I like to just take a chain saw to the top then nail pallet boards to the header until it covers everything.


----------



## xandrew245x (Dec 11, 2014)

Thanks for the sarcastic response...


----------



## jlsconstruction (Apr 26, 2011)

Can I have your Google account user name and password so I can see the picture.


----------



## jlsconstruction (Apr 26, 2011)

, and what the door way leads to depends on hight restrictions. 78" for a bedroom. 80" for egress ect.


----------



## xandrew245x (Dec 11, 2014)

Didn't realize that it would require log in to see the picture, heres another picture. 


Anyways I figured it out myself, I am going to just run the ductwork at an angle with the door on the opposite side then through a wall with no door. This will solve a lot of problems.


----------



## xandrew245x (Dec 11, 2014)

I wanted to ask another question without starting an entirely new thread. My floor joists have a good many cross braces, would it hurt to remove a few of these to allow ductwork to fit through?


----------



## TimelessQuality (Sep 23, 2007)

Oh yeah... Those cross things are overrated


Sent from my iPhone using Tapatalk


----------



## jlsconstruction (Apr 26, 2011)

xandrew245x said:


> Didn't realize that it would require log in to see the picture, heres another picture.
> 
> 
> 
> ...



Why not just run it on the right side of that bulkhead


----------



## xandrew245x (Dec 11, 2014)

JLS, Where I am standing at taking the picture from, to the immediate right there is a flight of stairs, there is no way I could go any further that way and cross the stairway or there is going to be problems with having to duck just to get down there stairs.


----------



## GettingBy (Aug 19, 2010)

Change the duct shape to rectangular to get more room and put in a duct booster fan to overcome the increased flow resistance?


----------



## xandrew245x (Dec 11, 2014)

I am already using rectangular duct, I found a simpler way around it.


----------



## Dave in Pa (Oct 10, 2009)

xandrew245x said:


> Thanks for the sarcastic response...


Not REALLY in my mind here! JUST the facts!

This is the "contractor' forum, NOT the "handy-man" forum!

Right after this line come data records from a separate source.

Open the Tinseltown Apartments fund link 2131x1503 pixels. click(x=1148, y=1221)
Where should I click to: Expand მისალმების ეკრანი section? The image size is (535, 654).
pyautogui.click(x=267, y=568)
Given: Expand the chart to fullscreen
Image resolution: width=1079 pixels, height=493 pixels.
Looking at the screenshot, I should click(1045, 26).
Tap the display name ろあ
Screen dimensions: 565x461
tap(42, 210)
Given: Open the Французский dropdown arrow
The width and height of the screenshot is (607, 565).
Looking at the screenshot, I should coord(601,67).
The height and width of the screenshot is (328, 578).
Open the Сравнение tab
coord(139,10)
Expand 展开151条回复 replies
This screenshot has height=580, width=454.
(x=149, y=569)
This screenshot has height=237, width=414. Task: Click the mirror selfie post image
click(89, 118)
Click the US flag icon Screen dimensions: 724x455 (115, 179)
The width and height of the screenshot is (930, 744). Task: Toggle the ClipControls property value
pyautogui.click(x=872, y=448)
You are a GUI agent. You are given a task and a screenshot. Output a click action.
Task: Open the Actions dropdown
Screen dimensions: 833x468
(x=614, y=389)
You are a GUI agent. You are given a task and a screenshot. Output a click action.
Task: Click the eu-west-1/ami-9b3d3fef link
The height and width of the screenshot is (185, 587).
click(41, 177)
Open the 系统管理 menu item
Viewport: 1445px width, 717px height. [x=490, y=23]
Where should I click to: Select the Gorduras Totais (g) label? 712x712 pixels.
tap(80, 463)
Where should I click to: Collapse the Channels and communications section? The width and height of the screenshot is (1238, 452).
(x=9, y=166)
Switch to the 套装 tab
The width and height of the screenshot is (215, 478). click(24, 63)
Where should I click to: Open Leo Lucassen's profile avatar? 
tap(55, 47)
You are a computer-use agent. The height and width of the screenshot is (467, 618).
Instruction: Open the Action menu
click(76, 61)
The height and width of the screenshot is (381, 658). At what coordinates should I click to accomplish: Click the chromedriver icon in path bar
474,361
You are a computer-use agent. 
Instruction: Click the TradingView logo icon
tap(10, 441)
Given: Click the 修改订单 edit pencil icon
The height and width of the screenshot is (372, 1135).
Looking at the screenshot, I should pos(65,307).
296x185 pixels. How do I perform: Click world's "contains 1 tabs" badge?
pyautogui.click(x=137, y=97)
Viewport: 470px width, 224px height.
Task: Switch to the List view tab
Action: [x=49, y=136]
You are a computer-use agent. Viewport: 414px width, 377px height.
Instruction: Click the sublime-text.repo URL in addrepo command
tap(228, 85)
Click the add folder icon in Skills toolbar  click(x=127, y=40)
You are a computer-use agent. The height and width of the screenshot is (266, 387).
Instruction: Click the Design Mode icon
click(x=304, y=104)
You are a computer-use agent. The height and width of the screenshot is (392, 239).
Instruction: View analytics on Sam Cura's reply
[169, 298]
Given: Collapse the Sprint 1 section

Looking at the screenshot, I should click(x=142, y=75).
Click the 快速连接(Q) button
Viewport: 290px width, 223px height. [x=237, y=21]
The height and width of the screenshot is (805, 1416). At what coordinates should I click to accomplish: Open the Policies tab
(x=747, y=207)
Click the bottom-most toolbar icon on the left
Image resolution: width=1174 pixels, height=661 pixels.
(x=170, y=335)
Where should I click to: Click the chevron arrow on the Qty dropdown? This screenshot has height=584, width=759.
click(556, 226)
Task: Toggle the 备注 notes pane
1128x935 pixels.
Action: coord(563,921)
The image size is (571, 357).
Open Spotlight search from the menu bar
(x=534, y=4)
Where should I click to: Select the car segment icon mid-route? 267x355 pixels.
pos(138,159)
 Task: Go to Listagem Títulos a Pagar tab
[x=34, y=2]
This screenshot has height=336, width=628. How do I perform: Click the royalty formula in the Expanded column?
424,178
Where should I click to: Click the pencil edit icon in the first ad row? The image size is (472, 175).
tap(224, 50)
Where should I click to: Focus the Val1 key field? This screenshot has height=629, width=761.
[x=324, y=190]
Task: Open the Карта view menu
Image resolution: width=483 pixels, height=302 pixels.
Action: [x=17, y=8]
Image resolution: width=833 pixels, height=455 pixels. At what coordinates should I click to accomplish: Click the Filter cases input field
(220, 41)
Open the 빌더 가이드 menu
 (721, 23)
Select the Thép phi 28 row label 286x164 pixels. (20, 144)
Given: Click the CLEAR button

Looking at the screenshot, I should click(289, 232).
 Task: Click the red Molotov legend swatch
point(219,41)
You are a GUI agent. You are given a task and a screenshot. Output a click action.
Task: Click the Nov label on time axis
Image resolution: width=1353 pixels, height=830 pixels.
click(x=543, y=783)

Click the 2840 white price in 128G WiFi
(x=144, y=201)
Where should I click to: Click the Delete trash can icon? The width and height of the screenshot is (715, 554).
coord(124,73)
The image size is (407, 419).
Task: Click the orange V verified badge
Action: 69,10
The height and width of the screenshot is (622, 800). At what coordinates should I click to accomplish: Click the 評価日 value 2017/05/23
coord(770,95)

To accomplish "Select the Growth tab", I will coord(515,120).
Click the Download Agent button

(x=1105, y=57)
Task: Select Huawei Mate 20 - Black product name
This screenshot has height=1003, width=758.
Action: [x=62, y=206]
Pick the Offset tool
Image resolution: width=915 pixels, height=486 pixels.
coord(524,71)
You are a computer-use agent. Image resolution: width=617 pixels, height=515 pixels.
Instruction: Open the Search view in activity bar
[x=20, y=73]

AND, my next question to you Sir, is, "looks like a GREAT home that you and you wife have there, as a "handyman" there is lots of fine looking things there, I am sure that you have done all that is needed there, and it looks great! A home, that I would love to call my home, as well! Home theater, pool table, etc. wife must have a good job?


----------



## xandrew245x (Dec 11, 2014)

Actually I make a lot more than my Girlfriend does. Fact is most of what you see I did. Including this fine gem right here.

 

Not finished yet but getting there.

Also completely remodeled this room


----------



## Dave in Pa (Oct 10, 2009)

I am sorry about the wife/girl-friend thing, not sure there! LOL 

But for the "gem" thing, that you said, sent a picture, as I see it, it is missing a piece of BASEBOARD? A gem, is a fine piece, looks perfect, no flaws, etc. etc. etc.,. 

Just a thought, trying to help you out here! 

I once had a girl-friend bout 35 years back, fell in love! Have 2 boys, grown, been married for 30 + years! 

Did you EVER hear the story about the "old bull and the young bull, on top of the hill yet"

Let me know who has! LOL


----------



## xandrew245x (Dec 11, 2014)

Lol, no problem about the girlfriend thing I WAS married, but that didn't last too long. In my defense I did say it wasn't finished yet, but I am happy with how it looks so far.

And to be specific it is missing a piece of baseboard, bar railing, cabinet doors on the cabinets I build under the bar, and stain on them.

No I have never heard that saying before, but had to look it up, that is pretty funny.


----------



## Warren (Feb 19, 2005)

How is the lawn care business going?


----------



## xandrew245x (Dec 11, 2014)

It actually was going pretty good, was just a part time gig for the past 3 years, but I gave it up for good this year. Decided it was time to pursue other ventures of my life.


----------



## bigguysmallguy (Feb 14, 2015)

If you dont mind the opening being shorter than adjust the door and frame.


----------